Please write out exactly the lines of the data below from the line holding "Split the editor to the right" through the line holding "has height=408, width=1568.", and leave out the rest.

┏━━

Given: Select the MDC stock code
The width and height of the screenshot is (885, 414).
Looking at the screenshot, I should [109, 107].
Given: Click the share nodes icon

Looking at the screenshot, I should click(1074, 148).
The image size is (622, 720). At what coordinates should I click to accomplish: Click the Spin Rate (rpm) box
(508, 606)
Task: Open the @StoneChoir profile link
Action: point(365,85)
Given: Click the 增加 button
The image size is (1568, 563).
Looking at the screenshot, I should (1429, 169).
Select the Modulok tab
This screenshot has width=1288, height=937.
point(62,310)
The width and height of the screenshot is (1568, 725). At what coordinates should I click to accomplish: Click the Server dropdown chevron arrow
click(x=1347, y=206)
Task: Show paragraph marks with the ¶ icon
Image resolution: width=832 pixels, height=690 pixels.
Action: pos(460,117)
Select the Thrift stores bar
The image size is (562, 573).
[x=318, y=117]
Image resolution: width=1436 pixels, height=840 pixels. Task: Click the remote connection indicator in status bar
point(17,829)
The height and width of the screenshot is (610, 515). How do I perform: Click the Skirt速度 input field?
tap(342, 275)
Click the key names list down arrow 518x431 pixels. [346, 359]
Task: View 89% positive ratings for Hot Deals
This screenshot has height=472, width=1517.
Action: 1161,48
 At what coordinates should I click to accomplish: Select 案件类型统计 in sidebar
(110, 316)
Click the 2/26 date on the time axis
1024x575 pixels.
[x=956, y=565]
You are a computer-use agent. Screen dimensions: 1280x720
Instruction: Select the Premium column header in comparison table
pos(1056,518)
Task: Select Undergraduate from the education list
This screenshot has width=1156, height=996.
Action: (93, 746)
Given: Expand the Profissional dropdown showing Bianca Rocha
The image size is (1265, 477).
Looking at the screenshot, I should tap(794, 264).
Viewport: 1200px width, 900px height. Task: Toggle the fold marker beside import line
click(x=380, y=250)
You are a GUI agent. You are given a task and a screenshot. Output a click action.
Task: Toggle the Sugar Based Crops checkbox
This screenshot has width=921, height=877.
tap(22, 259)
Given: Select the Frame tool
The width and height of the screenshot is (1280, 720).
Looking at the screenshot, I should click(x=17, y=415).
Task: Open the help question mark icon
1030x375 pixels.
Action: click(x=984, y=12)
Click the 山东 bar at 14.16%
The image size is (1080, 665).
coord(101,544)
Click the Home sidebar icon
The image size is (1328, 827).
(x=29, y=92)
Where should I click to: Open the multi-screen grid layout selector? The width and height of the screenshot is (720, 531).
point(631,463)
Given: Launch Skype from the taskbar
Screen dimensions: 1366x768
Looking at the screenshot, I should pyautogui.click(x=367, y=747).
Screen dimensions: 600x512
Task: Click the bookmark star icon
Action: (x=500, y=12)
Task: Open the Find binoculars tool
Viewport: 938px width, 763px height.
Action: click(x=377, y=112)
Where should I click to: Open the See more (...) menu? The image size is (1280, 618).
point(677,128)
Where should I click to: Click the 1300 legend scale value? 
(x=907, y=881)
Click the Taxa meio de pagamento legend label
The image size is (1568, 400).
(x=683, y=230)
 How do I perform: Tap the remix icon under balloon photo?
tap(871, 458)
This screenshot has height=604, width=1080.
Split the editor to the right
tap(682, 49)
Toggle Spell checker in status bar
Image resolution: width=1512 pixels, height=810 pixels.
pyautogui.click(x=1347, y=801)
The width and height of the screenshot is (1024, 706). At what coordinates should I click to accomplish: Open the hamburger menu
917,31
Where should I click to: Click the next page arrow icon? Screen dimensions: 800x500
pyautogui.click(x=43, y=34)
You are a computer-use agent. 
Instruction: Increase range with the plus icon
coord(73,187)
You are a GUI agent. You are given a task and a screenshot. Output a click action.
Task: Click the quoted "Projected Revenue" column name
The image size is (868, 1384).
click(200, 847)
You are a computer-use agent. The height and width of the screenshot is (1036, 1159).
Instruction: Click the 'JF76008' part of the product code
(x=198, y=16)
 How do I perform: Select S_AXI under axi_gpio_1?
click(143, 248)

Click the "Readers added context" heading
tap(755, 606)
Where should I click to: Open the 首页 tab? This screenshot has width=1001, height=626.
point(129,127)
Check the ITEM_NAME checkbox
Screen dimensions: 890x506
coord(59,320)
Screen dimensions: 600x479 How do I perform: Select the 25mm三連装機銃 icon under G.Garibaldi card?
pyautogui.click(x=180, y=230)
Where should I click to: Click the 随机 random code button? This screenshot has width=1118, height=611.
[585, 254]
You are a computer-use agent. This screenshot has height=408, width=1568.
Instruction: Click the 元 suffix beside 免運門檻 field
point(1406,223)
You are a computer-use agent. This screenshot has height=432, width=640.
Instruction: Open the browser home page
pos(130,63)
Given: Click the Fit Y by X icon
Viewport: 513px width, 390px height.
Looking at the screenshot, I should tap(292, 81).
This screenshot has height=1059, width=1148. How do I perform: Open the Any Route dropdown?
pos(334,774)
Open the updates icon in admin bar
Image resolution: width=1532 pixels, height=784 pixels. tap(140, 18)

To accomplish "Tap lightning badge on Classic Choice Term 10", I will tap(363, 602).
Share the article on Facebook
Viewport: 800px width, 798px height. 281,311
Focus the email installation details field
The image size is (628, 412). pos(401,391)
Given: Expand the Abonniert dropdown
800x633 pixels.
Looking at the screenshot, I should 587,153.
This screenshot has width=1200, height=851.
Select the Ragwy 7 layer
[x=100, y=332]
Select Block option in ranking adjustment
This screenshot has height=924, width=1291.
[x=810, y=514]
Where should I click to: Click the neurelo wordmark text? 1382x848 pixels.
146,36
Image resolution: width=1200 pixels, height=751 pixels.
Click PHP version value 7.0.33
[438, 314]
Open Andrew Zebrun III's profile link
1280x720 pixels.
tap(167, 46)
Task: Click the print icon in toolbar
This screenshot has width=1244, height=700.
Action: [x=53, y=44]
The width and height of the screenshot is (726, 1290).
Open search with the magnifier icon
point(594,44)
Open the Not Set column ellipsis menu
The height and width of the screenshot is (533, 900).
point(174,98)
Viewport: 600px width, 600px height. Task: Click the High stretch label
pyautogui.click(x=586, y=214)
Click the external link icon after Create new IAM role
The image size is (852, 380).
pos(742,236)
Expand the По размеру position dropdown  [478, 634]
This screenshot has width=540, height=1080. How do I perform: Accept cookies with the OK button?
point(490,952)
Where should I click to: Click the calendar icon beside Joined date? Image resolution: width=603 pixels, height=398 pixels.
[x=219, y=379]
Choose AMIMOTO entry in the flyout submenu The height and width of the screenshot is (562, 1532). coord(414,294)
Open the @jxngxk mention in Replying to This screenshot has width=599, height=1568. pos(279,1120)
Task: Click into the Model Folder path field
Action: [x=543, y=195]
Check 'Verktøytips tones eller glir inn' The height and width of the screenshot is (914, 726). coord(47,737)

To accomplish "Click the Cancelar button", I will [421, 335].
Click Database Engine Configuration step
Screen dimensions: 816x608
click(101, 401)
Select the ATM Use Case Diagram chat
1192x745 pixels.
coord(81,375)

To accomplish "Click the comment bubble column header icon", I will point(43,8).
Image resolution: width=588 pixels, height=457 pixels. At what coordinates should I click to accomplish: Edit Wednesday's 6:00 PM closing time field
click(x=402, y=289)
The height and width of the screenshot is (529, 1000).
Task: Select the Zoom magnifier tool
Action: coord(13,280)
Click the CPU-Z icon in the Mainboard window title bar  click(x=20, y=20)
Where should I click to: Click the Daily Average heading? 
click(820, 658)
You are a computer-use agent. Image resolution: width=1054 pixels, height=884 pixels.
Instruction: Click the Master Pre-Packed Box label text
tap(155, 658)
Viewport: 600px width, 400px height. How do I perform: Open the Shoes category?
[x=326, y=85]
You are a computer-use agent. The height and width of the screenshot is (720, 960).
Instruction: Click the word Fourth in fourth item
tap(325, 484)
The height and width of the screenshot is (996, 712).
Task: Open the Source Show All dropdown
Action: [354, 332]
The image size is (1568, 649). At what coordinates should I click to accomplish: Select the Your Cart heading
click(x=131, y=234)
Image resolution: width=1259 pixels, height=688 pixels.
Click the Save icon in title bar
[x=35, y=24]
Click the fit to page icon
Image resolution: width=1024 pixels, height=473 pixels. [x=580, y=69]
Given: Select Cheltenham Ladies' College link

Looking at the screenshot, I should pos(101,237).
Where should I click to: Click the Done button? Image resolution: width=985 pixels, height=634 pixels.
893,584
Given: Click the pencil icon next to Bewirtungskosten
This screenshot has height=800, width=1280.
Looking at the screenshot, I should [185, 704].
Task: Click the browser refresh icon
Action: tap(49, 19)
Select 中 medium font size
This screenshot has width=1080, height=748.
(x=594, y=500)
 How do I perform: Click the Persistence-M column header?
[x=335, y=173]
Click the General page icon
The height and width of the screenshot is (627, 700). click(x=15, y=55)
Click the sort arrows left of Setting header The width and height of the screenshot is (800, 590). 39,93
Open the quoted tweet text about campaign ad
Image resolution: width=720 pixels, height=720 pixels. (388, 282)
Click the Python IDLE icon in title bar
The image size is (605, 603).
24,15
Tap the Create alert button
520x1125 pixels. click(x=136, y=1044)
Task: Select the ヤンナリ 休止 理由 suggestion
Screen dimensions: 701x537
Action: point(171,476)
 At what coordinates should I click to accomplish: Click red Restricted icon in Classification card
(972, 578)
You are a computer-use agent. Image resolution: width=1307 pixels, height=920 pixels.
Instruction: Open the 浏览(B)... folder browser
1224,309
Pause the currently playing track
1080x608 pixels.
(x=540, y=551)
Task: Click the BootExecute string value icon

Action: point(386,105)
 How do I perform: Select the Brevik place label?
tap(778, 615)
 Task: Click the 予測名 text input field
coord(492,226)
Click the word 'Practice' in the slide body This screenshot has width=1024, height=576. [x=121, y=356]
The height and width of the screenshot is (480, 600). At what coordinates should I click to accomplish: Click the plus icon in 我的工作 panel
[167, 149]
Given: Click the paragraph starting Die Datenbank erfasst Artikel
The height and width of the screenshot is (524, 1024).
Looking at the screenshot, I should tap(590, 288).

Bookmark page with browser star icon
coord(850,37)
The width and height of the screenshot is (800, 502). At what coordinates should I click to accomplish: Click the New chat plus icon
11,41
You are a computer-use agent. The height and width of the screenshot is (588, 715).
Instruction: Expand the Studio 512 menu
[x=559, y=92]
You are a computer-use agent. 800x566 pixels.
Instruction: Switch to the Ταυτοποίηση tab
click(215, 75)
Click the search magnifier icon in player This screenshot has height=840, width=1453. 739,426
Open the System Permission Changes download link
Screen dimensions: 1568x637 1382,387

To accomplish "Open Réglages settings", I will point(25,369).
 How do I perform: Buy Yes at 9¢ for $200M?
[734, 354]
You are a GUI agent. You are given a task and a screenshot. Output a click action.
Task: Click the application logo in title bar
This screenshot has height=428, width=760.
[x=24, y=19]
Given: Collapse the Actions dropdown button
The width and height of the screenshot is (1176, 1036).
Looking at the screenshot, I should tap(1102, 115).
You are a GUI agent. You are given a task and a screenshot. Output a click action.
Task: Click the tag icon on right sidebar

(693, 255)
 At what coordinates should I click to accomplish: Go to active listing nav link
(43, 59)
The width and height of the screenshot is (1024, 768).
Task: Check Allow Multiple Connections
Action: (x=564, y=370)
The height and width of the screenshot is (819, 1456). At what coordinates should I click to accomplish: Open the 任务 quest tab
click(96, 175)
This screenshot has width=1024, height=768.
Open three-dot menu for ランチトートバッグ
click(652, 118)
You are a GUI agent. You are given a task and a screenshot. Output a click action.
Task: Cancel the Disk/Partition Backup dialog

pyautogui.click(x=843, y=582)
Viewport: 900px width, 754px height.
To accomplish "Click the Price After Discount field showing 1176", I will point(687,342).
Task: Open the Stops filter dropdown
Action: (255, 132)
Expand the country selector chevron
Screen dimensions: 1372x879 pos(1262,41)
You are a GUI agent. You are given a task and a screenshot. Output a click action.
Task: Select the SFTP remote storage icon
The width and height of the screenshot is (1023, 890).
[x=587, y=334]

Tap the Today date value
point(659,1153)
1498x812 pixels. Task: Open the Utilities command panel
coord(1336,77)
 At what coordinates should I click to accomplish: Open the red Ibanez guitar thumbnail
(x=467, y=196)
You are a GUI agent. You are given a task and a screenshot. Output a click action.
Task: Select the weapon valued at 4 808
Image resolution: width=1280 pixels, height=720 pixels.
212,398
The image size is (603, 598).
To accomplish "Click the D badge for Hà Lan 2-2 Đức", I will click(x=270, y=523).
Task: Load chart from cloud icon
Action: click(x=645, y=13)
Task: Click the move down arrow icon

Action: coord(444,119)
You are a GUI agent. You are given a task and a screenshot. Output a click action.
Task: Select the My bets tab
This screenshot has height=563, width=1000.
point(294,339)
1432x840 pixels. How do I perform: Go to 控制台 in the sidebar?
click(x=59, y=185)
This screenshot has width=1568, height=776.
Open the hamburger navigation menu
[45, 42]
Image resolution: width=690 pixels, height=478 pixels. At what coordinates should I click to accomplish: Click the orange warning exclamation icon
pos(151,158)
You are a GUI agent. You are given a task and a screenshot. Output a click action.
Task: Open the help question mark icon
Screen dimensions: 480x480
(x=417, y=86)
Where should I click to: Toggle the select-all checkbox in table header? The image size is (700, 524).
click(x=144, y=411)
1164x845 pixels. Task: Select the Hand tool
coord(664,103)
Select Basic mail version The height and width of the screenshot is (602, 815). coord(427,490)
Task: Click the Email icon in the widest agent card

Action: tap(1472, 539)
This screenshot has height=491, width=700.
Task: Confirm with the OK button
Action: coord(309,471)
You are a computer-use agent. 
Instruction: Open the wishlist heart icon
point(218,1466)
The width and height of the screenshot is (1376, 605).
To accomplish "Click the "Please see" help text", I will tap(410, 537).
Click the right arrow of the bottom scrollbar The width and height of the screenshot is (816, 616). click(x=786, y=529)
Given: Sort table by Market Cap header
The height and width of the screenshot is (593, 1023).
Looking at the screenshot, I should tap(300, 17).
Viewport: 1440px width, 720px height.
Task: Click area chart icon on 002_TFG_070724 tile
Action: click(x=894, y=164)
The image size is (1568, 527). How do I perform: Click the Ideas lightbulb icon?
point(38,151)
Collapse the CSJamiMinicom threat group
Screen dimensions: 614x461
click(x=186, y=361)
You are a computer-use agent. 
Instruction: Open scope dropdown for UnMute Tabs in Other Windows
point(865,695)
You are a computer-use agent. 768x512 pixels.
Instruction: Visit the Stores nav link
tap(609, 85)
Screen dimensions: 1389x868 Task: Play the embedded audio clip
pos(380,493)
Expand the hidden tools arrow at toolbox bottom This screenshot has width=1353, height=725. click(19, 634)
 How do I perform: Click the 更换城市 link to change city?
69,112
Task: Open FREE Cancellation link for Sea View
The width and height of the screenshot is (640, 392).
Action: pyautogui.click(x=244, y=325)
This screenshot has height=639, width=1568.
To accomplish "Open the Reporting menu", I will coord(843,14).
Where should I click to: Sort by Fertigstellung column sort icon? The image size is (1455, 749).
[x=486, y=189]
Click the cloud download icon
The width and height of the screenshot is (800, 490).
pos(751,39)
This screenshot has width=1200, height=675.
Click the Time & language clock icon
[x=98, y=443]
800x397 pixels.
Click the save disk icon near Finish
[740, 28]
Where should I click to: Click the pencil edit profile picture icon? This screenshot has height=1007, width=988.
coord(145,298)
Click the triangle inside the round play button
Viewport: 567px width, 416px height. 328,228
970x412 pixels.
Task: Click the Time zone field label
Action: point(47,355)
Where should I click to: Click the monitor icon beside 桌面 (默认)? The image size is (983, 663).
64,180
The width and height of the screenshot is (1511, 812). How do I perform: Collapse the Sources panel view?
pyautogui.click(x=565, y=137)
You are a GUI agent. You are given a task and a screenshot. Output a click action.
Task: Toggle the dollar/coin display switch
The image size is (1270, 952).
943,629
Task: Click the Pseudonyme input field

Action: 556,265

┗━━

■ Expected answer
Split the editor to the right
tap(682, 49)
Toggle Spell checker in status bar
Image resolution: width=1512 pixels, height=810 pixels.
pyautogui.click(x=1347, y=801)
The width and height of the screenshot is (1024, 706). At what coordinates should I click to accomplish: Open the hamburger menu
917,31
Where should I click to: Click the next page arrow icon? Screen dimensions: 800x500
pyautogui.click(x=43, y=34)
You are a computer-use agent. 
Instruction: Increase range with the plus icon
coord(73,187)
You are a GUI agent. You are given a task and a screenshot. Output a click action.
Task: Click the quoted "Projected Revenue" column name
The image size is (868, 1384).
click(200, 847)
You are a computer-use agent. The height and width of the screenshot is (1036, 1159).
Instruction: Click the 'JF76008' part of the product code
(x=198, y=16)
 How do I perform: Select S_AXI under axi_gpio_1?
click(143, 248)

Click the "Readers added context" heading
tap(755, 606)
Where should I click to: Open the 首页 tab? This screenshot has width=1001, height=626.
point(129,127)
Check the ITEM_NAME checkbox
Screen dimensions: 890x506
coord(59,320)
Screen dimensions: 600x479 How do I perform: Select the 25mm三連装機銃 icon under G.Garibaldi card?
pyautogui.click(x=180, y=230)
Where should I click to: Click the 随机 random code button? This screenshot has width=1118, height=611.
[585, 254]
You are a computer-use agent. This screenshot has height=408, width=1568.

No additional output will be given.